### To be done
Change "Viewport" to "Screen size" in the listing lines between the line holding "Task: Open the issues icon in top bar" and the line holding "Click the 11:07", inclusive. Give back only those lines, with nothing else altered.

### Data records
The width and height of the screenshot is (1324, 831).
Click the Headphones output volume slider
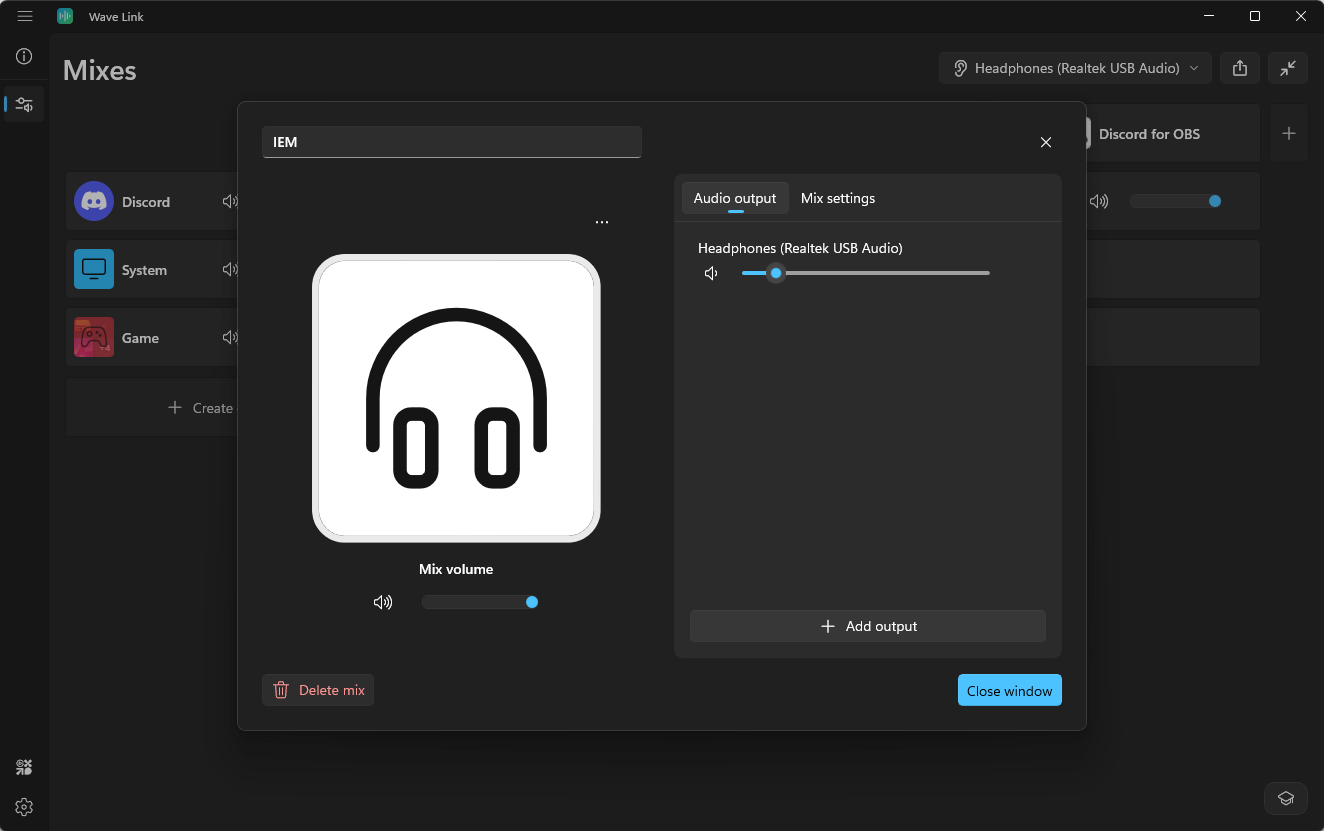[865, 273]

...

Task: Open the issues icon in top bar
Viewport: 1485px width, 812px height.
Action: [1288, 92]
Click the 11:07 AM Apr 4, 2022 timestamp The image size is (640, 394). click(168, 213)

--

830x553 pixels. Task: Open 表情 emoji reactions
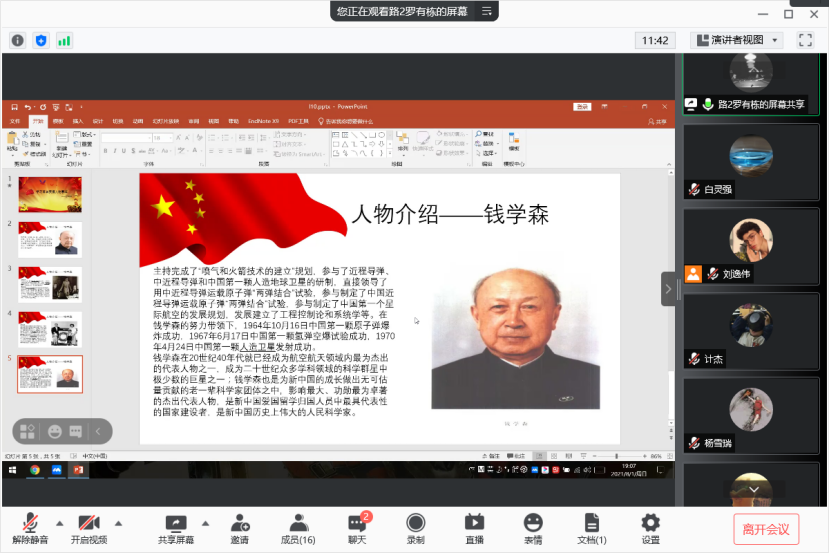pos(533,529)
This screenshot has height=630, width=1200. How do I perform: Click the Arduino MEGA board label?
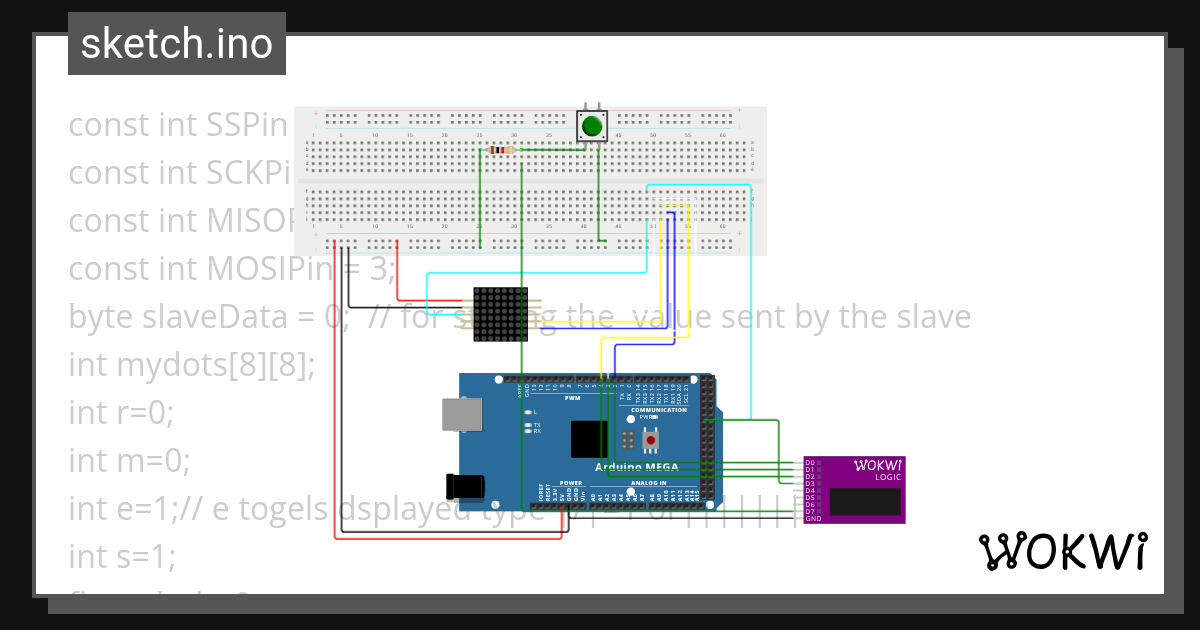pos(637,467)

### Exercise solution
Task: Open the issues icon in top bar
Screen size: 1485px width, 812px height.
Action: [1288, 92]
Click the 11:07 AM Apr 4, 2022 timestamp The image size is (640, 394). click(168, 213)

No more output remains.